Another basic flaw in any caste society—and ignored by Polanyi—is the problem of population growth. The witch doctor, the custom of tribe, the chief or king, and Prof. Polanyi, can all decree that X and the son of X be a baker, Y and the son of Y be a farmer, etc., but what happens when population increases, as it almost inevitably tends to do? What does the younger son do? Polanyi sneers at Malthus but the Malthusian problem is always supremely evident in the caste society. What happens when the “natural checks” of famine and disease do not work sufficiently? This is why the caste-communal society of Sparta put their babies out to the woods for an “exposure test,” not because the Spartans were inherently a cruel people, but because they were faced to what was, in the context of their social structure, an insoluble problem: what to do with their population increase. It was population growth, further, that was wrecking mercantilist Europe. Population growth was the reason for the rise of able-bodied beggars and thieves in 18th Century England. There was no work for them to do. It was the rise of capitalism, the advance of capital to provide them with jobs, the expansion of the market to producing cheap goods for the masses, that not only enormously increased the standard of living of the masses, but also provided jobs for these increasingly “excess” people.

Furthermore, Polanyi continues the old anti-capitalist canard that the Industrial Revolution was made possible by the enclosure movement, which supposedly drove sturdy yeomen off their lands, and into the cities. This is nonsense; not only did the enclosure movement enclose the “commons” and not people, and by the great increase in agricultural productivity provide the wherewithal in resources and income for the industrial revolution, but also the enclosures did not drive people off the land. The surplus population in the rural areas was a consequence of population growth; it was this increase in rural population that drove these desperate people into the cities to look for work.
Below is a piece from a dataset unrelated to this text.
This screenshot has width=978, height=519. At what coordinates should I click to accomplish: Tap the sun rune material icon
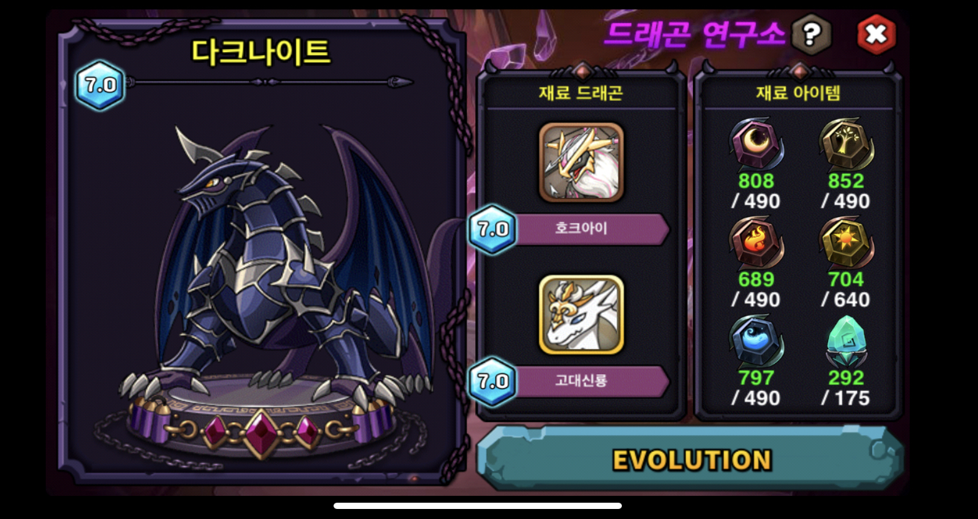tap(846, 243)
Capitalism did not, therefore, tragically disrupt, as Polanyi would have it, the warm, loving, “social” relations of pre-capitalist era. Capitalism took the outcasts of society: the beggars, the highwaymen, the rural over-populated, the Irish immigrants, and gave them the jobs and wages which moved them from destitution to a far higher standard of living and of work. It is easy enough to wring one’s hands at the child labor in the new British factories; it is, apparently, even easier to forget what the child population of rural England was doing before the Industrial Revolution—and during the Revolution, in those numerous areas of England where the I.R. and the new capitalism had not yet penetrated: these children were dying like flies, and living in infinitely more miserable conditions. This is why we read nowadays, when it seems inexplicable to us, British and American writings of the period which praise the new factories for giving work to women and children! This praise was not due to their being inhuman monsters; it was due to the fact that, before such labor was available, and in those regions where such labor was not available, the women and children were living and suffering in infinitely worse conditions. Women, children, immigrants, after all, were not driven to the factories with whips; they went voluntarily and gladly, and that is the reason.

There are even broader aspects of the population problem which Polanyi ignores. For capitalism was responsible, in a sense, for the huge increase in population in the modern world. Capitalism’s upsurge in living standards has enabled capitalism to free the world from the Malthusian checks, from the grim evils of over-population, and has permitted a rapid multiplication of population at even higher living standards than before. So when Polanyi, in effect, asks us to scrap the market and return to a caste or communal or even tribal society, he is not only asking us to abandon the luxuries of civilization and return to the subsistence level of the primitive tribe; he is also asking for the liquidation and eradication of the vast bulk of the world’s population Because if a caste or tribal system will “work,” even on the least subsistence level, it will work only for a small, tiny minority of the population; the rest of us will starve en masse. The fact noted above, of the small numbers of the primitive tribe, takes on, then, a new and more terrible significance.

(For a refutation of the enclosure myth and a recognition of the key being increase of population, see W.H.B. Court, A Concise Economic History of Britain (Cambridge University Press, 1954).)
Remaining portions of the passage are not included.